“A dead man,” she said and shook her head. “Do they know who he was?”
“He called himself Skipper,” Jake said.
“How do you know?”
Jake shot me a look that was a silent plea for help but before I could respond Ariel said, “There’s something you guys aren’t telling me.”
“There were two men,” Jake said in a rush and it was easy to see that he was relieved to have the truth spill from him.
“Two?” Ariel looked from Jake to me. “Who was the other man?”
Thanks to Jake the truth was already there in front of us like a puddle of puke. I saw no reason to lie anymore especially to Ariel. I said, “An Indian. He was the dead man’s friend.” Then I told her everything that had happened.
She listened and the pillowy blue of her eyes rested sometimes on me and sometimes on Jake and in the end she said, “You guys could be in big trouble.”
“S-s-s-see,” Jake hissed at me.
“It’s okay, Jakie,” she said.

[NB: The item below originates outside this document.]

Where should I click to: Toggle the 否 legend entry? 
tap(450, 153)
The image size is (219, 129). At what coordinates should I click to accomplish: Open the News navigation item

She patted his leg. “Your secret’s safe with me. But, guys, listen to Dad. He worries about you. We all do.”
“Should we tell someone about the Indian?” Jake asked.

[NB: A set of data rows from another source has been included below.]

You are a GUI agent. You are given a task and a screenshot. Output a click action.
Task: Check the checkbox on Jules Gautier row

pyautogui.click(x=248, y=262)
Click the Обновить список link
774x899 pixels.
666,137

Ariel thought it over. “Was the Indian scary or dangerous?”
“He put his hand on Jake’s leg,” I said.
“He didn’t scare me,” Jake said. “I don’t think he was going to hurt us or anything.”

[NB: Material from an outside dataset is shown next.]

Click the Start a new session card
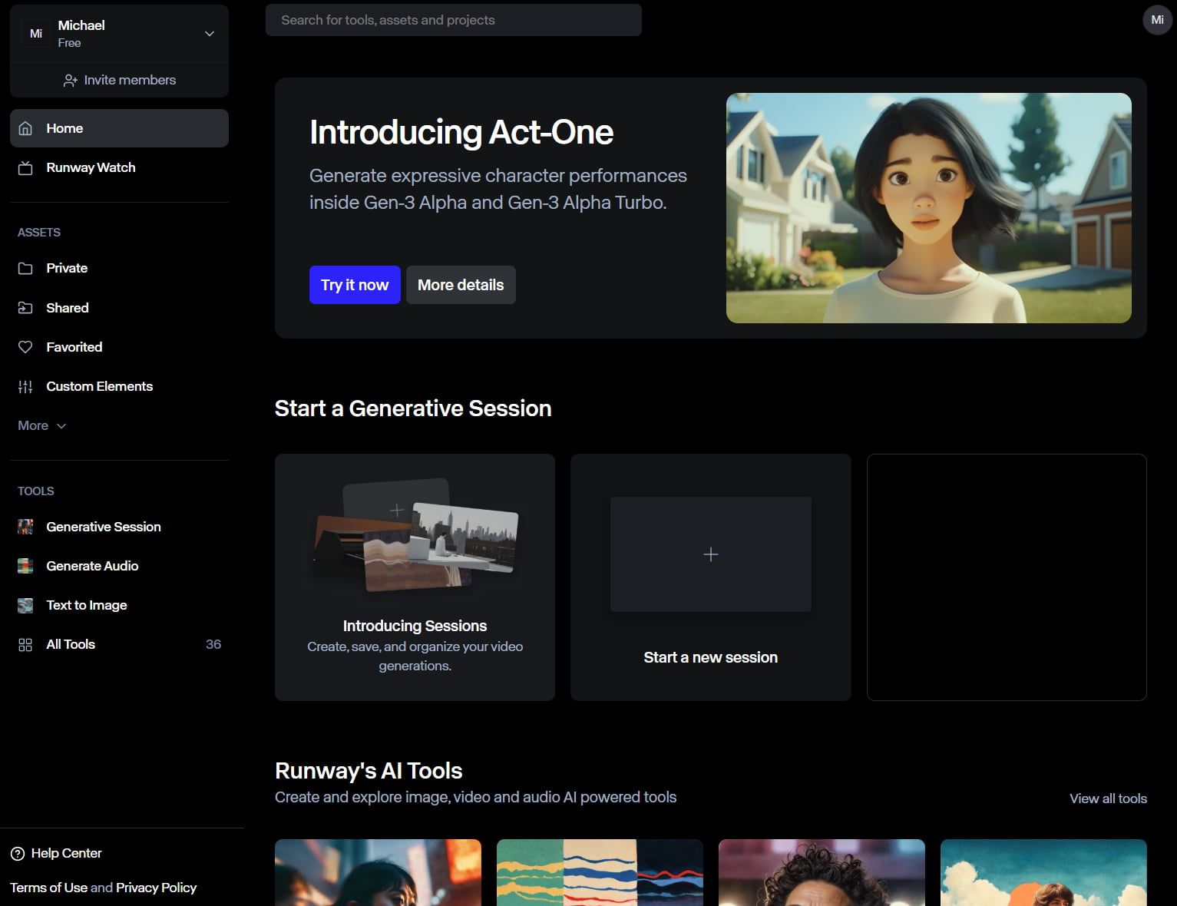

“Then I think it’s okay to keep that part a secret.” Ariel stood up. “But promise you won’t goof around on the tracks anymore.”
“Promise,” Jake said.
Ariel waited for me to chime in and scowled until I gave her my word. She walked to the door where she turned back dramatically and gave a broad wave of her hand and said, “I’m off to the theater.” She pronounced the word as theatah. “The drive-in theater,” she said and finished by throwing an imaginary stole about her neck and exiting with a dramatic flourish.
• • •
My father didn’t fix hamburgers and milk shakes that night. He was called to van der Waal’s Funeral Home where the body of the dead man had been taken for disposition and where he discussed with van der Waal and the sheriff the burial of the stranger. He didn’t get home until late. In the meantime, my mother heated Campbell’s tomato soup and made grilled cheese sandwiches with Velveeta and we ate dinner and afterward watched Have Gun—Will Travel. The picture was snowy on the screen because of the poor reception in so isolated an area but Jake and I clamored to watch it every Saturday night anyway. Ariel left with some of her friends to go to the drive-in movies and my mother said, “Home by midnight.” Ariel kissed her sweetly on the forehead and said, “Yes, Mother dear.” We took our Saturday night baths and went to bed before my father returned and when
he came home I was still awake and I heard my parents talking in the kitchen which was directly below our bedroom. Their voices came up through the grate in the floor and it was as if they were in the same room with me. They had no idea I was privy to every conversation that took place between them in the kitchen. They spent a few minutes talking about the burial service for the dead man which my father had agreed to perform. Then they moved on to Ariel.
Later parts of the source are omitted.